Wednesday, October 02, 2019

Courts Rule On Virginia and Georgia Abortion Statutes

In Falls Church Medical Center, LLC v. Oliver, (ED VA, Sept. 30, 2019), a Virginia federal district court upheld some parts of Virginia's statute regulating abortions, but invalidated other parts, saying in part:
[E]nforcement of the ... Guidelines with respect to first trimester abortion procedures, and the requirement that non-surgical second trimester abortion procedures-up to the point of viability-be performed in outpatient surgical hospitals, present a substantial obstacle to women seeking an abortion and impose an undue burden on that right, in violation of the Due Process Clause of the Fourteenth Amendment.... On the other hand, evidence of the heightened potential for complications warrant the requirement that surgical abortion procedures during the second trimester should be performed in a hospital setting.
... [B]ased on a seamless line of authority, this Court cannot conclude that the Physician-Only law ... is either unduly burdensome or improvident when weighed against the State's well-recognized responsibility for ensuring safe abortion care.
... Plaintiffs have failed to demonstrate by a preponderance of the evidence that ... requiring a mandatory ultrasound and waiting period, amount to a substantial obstacle preventing a woman's access to abortion care in Virginia.
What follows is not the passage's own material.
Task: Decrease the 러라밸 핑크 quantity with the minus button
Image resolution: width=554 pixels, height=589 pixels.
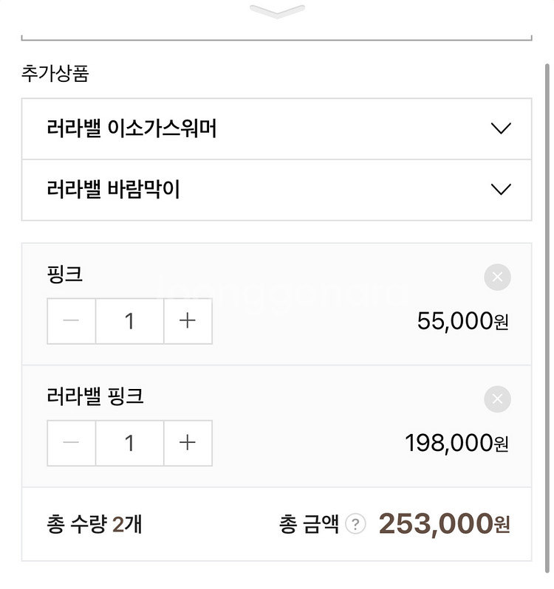Action: tap(72, 443)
Plaintiffs have further failed to show that the statute's informed consent requirement imposes an undue burden.
Undoubtedly, the requirement that abortion clinics submit to biennial inspection ... is burdensome for clinic personnel. However, it is no more burdensome than inspection requirements for other medical facilities that provide similar services....
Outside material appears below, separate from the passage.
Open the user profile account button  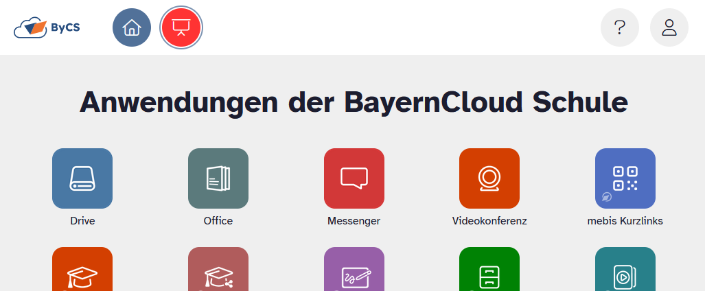(x=669, y=27)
AP reports on the decision.

In SisterSong Women of Color Reproductive Justice Collective v. Kemp, (ND GA, Oct. 1, 2019), a Georgia federal district court issued a preliminary injunction against enforcement of Georgia's statute that prohibits abortions after detection of a fetal heartbeat.  The court said in part:
Plaintiffs have therefore met their burden of showing that H.B. 481, in prohibiting abortions after a fetal heartbeat is detectable, would operate as “a substantial obstacle to a woman’s choice to undergo an abortion” in “a large fraction” of relevant cases.....
Furthermore, as discussed above in detail, the Supreme Court has repeatedly and unequivocally held that a State may not ban abortion prior to viability.
Center for Reproductive Rights issued a press release announcing the decision.